What you are asked to do:
Each line of the listing below that includes "Given" should be reported.

Raw data:
##########

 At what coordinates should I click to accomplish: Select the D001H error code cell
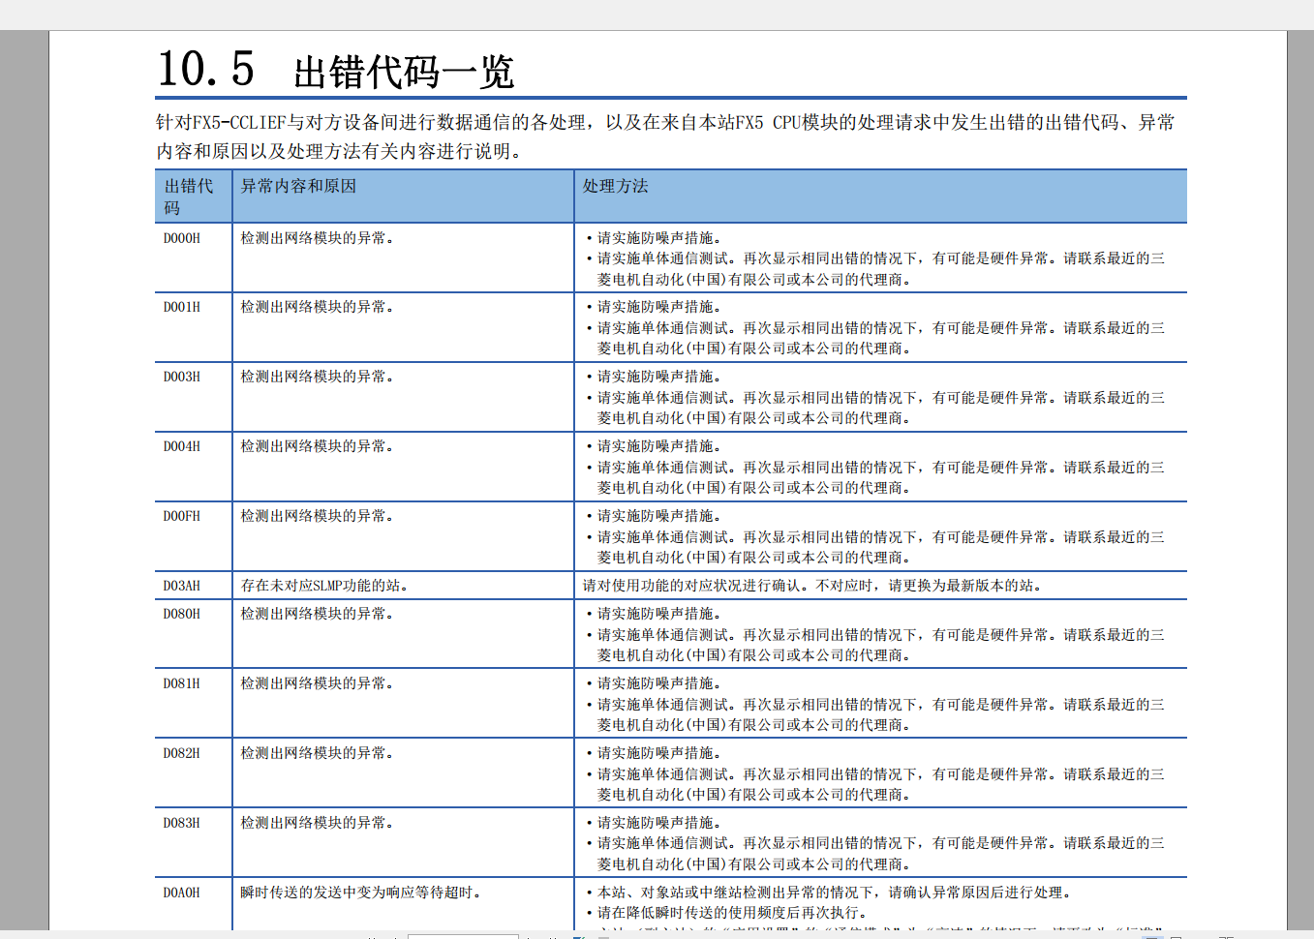[182, 307]
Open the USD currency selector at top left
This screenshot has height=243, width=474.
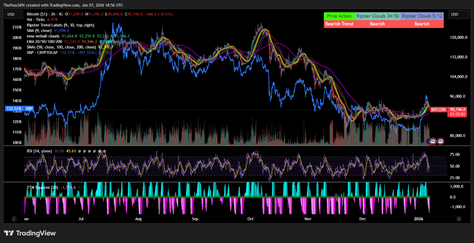[13, 14]
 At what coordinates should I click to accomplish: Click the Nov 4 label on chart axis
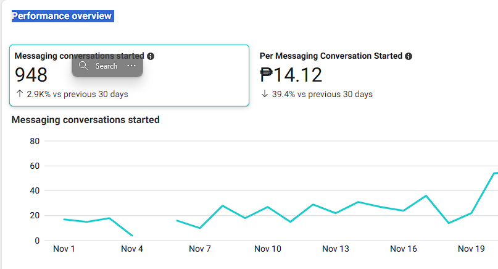tap(132, 249)

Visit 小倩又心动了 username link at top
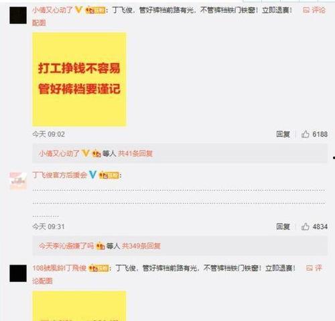coord(52,10)
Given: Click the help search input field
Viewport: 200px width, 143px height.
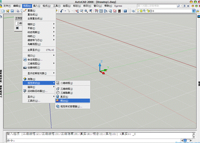Looking at the screenshot, I should pos(157,6).
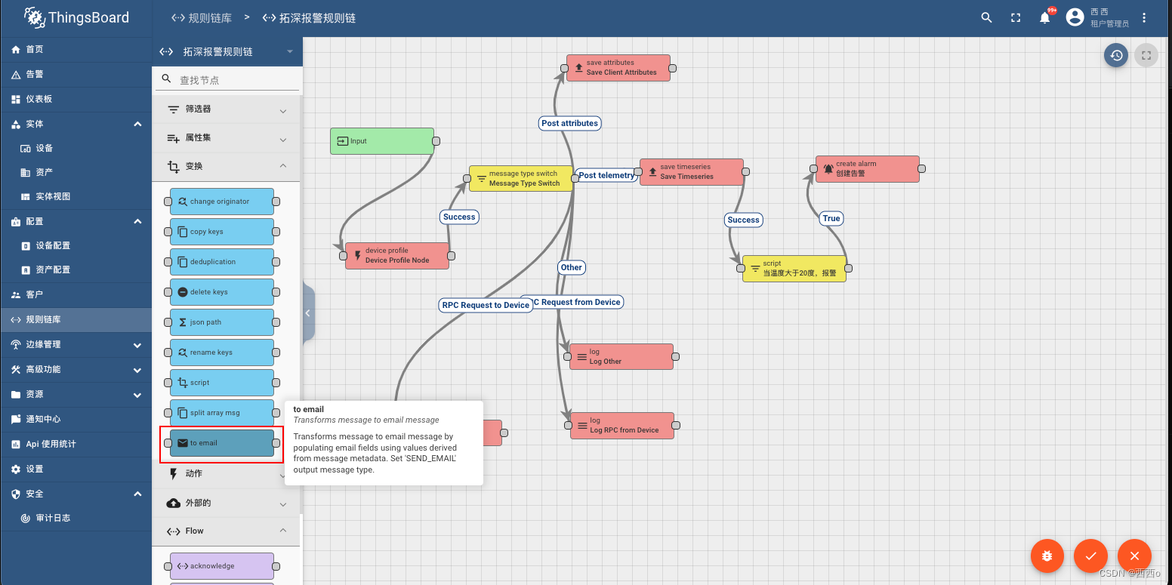Discard changes with the X button

1134,556
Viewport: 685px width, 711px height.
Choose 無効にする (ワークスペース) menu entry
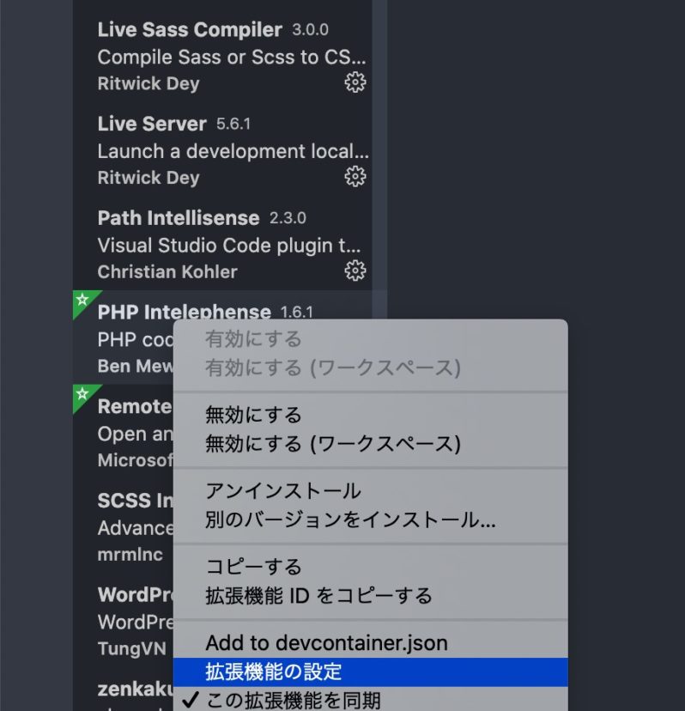[333, 443]
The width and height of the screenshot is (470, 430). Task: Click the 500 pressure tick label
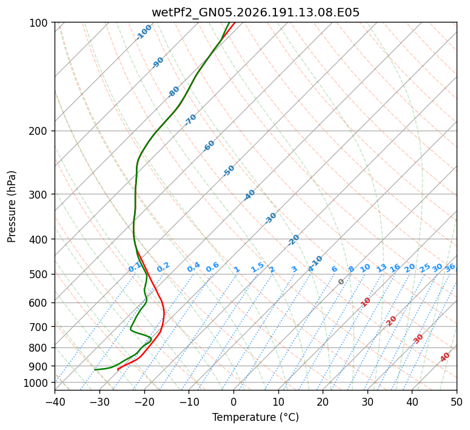(x=39, y=274)
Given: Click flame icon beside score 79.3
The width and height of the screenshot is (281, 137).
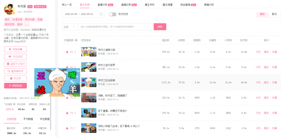Looking at the screenshot, I should point(67,113).
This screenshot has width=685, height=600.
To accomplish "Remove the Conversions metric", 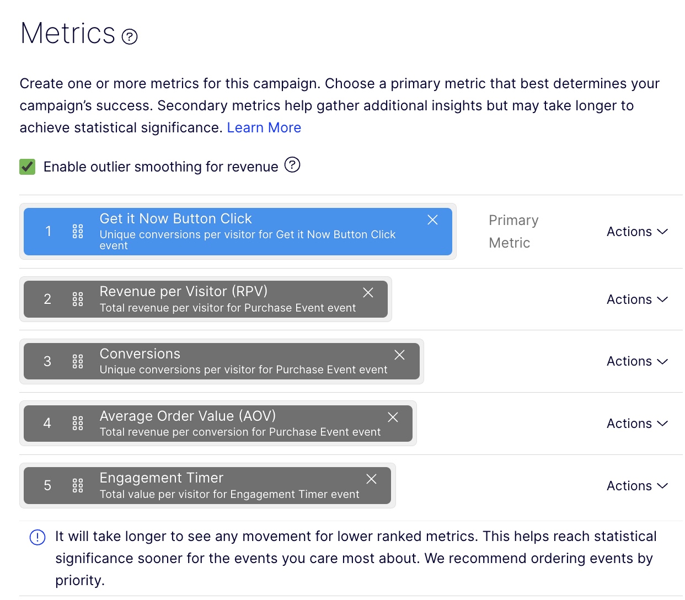I will [399, 355].
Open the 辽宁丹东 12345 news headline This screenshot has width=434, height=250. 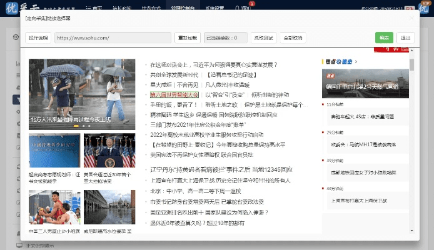pyautogui.click(x=221, y=169)
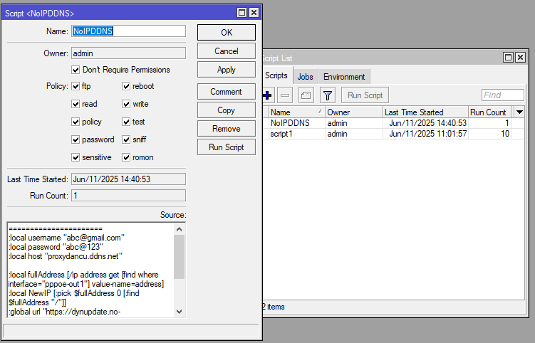Close the Script List window
Viewport: 535px width, 343px height.
[x=521, y=57]
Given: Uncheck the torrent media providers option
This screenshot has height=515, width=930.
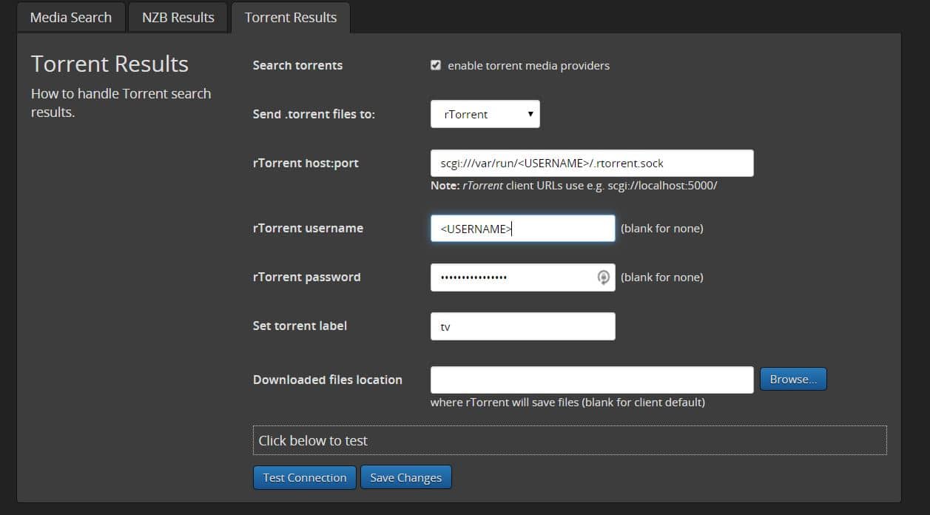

##########

Output:
Given: Click the help search input field
Given: Click flame icon beside score 79.3
Given: Uncheck the torrent media providers option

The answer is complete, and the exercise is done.